* _RECORDS_

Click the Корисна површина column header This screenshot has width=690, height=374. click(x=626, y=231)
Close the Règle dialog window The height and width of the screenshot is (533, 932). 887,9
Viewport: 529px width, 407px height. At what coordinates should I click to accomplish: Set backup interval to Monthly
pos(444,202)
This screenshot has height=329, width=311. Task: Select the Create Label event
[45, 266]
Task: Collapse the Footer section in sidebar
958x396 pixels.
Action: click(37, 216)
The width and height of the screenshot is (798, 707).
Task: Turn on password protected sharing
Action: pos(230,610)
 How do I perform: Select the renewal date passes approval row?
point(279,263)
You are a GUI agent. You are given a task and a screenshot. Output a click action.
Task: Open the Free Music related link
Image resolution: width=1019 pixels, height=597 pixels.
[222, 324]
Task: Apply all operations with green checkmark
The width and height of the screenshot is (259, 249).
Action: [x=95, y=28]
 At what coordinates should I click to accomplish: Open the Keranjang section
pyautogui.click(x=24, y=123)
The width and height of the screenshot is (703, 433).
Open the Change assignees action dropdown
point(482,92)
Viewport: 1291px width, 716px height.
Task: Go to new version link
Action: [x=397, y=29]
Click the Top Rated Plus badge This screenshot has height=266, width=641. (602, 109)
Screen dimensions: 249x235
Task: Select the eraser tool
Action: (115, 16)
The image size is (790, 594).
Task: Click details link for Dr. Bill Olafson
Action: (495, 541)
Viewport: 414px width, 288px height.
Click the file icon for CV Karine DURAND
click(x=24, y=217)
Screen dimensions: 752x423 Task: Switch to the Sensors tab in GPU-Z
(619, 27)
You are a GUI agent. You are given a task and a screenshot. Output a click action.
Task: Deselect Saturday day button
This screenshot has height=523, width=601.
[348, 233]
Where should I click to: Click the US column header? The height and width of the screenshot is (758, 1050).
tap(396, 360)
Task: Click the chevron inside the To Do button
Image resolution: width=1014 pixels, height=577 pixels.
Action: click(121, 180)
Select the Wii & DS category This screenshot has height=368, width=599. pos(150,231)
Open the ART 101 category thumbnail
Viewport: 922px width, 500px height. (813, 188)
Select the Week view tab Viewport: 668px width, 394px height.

* _EXERCISE DIRECTIONS_
Every line of the listing that includes "button" must be shown.

* _RESULT OF THIS TASK_
Task: Deselect Saturday day button
Task: Click the chevron inside the To Do button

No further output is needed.